(Items listed in a dataset)
****

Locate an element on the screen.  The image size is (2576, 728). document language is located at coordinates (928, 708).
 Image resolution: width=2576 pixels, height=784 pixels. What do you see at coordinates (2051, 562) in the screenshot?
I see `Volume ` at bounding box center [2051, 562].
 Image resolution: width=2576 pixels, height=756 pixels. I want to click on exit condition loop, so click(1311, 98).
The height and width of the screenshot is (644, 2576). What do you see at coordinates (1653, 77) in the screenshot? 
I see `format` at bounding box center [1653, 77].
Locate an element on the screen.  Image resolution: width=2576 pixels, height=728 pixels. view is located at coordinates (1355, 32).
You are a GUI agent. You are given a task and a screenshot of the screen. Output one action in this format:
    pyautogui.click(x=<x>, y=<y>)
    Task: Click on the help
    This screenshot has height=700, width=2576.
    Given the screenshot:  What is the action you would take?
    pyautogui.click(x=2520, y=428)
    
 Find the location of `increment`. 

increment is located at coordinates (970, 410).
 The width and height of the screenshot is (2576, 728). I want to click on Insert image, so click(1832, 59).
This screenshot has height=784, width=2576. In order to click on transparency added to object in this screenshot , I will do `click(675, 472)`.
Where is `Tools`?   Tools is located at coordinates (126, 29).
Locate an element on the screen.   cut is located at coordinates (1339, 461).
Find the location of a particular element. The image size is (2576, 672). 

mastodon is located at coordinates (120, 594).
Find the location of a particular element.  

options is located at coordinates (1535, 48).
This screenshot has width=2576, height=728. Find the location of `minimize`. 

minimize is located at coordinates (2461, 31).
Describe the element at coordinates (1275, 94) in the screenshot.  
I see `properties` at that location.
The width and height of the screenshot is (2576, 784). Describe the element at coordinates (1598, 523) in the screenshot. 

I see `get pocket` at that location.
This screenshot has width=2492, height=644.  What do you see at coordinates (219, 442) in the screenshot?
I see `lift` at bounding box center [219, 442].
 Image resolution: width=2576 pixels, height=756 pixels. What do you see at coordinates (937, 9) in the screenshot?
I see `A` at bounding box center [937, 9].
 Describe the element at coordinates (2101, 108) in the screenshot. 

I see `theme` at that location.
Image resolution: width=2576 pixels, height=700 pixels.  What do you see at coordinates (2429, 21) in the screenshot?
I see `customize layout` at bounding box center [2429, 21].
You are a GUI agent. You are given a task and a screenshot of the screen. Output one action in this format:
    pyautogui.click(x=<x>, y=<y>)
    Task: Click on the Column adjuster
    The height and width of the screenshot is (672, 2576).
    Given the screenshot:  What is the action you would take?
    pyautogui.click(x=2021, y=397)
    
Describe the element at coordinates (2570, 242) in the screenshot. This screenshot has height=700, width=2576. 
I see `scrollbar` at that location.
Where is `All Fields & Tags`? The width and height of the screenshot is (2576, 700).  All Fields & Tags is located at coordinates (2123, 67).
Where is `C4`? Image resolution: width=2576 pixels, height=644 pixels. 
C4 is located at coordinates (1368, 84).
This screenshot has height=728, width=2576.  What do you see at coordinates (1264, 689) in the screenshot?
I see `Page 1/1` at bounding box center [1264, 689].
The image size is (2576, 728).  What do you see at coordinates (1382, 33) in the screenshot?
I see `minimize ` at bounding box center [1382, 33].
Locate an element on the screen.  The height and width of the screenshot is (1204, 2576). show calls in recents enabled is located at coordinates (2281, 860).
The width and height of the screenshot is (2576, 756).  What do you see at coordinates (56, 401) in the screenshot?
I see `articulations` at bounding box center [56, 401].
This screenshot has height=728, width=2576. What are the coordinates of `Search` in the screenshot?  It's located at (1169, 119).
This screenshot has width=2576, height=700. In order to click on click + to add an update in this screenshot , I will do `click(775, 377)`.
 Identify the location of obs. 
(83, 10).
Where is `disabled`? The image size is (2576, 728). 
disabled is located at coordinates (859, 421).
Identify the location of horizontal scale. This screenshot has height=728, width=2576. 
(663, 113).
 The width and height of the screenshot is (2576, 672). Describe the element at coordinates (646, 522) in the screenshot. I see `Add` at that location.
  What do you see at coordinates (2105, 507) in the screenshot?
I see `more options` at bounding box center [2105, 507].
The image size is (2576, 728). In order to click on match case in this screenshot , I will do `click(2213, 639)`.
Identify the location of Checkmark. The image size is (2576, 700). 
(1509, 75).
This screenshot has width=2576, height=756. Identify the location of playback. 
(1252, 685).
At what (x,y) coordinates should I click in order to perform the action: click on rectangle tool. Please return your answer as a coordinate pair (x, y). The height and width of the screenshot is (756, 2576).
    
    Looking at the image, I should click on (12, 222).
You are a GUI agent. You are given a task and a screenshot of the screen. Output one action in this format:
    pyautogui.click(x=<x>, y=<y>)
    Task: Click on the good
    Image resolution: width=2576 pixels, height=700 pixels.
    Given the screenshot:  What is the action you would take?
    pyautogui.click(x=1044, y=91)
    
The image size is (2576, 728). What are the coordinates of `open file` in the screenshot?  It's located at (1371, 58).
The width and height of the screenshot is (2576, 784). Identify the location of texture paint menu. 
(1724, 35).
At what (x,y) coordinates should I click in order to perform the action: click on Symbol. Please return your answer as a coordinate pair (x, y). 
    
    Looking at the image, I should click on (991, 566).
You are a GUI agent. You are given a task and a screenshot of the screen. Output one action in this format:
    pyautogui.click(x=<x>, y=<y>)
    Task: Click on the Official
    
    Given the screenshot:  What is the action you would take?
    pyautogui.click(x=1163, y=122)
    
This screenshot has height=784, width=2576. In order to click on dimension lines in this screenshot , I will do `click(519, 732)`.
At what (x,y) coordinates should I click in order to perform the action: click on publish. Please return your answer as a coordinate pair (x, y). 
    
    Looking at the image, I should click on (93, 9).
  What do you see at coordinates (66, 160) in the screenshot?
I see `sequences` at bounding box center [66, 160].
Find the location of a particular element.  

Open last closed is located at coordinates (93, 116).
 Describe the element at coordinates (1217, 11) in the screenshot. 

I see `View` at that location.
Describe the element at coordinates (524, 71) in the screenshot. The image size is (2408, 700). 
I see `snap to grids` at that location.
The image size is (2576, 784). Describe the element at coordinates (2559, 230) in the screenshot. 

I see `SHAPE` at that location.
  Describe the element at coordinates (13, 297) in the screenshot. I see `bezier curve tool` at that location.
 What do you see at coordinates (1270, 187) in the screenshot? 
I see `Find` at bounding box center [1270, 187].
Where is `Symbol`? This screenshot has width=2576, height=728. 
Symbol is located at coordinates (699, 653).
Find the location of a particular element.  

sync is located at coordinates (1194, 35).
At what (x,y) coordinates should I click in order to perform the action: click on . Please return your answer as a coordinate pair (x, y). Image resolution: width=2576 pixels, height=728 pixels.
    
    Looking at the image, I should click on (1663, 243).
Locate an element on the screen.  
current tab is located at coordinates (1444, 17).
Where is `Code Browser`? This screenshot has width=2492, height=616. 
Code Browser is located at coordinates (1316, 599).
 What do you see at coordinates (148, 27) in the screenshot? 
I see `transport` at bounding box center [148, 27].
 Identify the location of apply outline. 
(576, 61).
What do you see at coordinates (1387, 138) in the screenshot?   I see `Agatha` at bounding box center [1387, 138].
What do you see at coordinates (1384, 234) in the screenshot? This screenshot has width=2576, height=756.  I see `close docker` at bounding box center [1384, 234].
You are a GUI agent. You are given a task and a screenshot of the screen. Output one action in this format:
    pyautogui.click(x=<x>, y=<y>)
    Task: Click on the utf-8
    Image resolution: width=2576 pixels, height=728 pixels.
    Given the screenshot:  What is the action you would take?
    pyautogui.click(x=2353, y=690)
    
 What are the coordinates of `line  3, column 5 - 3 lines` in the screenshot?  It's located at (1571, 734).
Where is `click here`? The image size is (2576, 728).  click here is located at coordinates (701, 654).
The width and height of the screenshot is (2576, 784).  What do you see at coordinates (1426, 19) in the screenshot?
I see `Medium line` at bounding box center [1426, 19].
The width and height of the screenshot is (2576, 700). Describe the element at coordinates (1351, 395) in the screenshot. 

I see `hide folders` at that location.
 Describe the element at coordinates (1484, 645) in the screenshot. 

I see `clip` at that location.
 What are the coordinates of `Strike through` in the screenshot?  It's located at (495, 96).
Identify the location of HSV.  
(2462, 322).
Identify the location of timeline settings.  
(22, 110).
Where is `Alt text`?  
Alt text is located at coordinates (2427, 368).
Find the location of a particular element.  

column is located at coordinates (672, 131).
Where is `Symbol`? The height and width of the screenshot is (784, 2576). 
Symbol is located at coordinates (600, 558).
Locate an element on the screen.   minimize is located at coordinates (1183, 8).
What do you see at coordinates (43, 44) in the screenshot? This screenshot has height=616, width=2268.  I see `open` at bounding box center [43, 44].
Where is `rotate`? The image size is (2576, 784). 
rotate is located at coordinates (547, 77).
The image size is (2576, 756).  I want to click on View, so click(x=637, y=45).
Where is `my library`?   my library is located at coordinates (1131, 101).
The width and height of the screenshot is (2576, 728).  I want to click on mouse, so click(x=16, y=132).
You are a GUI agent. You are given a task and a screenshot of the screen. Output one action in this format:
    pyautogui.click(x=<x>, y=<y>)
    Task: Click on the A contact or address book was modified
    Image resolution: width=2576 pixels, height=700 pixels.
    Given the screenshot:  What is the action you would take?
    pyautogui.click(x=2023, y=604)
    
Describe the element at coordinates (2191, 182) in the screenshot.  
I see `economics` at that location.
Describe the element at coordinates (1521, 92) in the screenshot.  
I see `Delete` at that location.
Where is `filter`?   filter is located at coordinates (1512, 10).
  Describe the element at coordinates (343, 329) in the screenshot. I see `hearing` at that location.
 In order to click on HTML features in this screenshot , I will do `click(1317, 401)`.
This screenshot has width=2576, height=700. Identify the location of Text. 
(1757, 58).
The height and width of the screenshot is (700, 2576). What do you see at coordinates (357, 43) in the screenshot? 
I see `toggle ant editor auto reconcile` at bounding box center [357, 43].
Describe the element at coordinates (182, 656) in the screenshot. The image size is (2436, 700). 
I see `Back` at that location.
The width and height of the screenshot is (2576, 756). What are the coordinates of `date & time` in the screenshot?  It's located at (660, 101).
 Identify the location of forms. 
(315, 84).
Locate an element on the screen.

****

- THE PROBLEM:
Copy the material word for word, starting at the line that contains "The height and width of the screenshot is (700, 2576)." and continuing through the end of the material, with both ends included.

- REPLY:
The height and width of the screenshot is (700, 2576). What do you see at coordinates (357, 43) in the screenshot? 
I see `toggle ant editor auto reconcile` at bounding box center [357, 43].
Describe the element at coordinates (182, 656) in the screenshot. The image size is (2436, 700). 
I see `Back` at that location.
The width and height of the screenshot is (2576, 756). What are the coordinates of `date & time` in the screenshot?  It's located at (660, 101).
 Identify the location of forms. 
(315, 84).
Locate an element on the screen.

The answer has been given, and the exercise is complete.